* [What you are asked to do]: Below are records; write all of them out exactly.

* [Stored data]:
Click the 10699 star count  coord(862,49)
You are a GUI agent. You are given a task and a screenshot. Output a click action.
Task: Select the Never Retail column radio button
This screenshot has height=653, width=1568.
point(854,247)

* [Final answer]:
Click the 10699 star count  coord(862,49)
You are a GUI agent. You are given a task and a screenshot. Output a click action.
Task: Select the Never Retail column radio button
This screenshot has height=653, width=1568.
point(854,247)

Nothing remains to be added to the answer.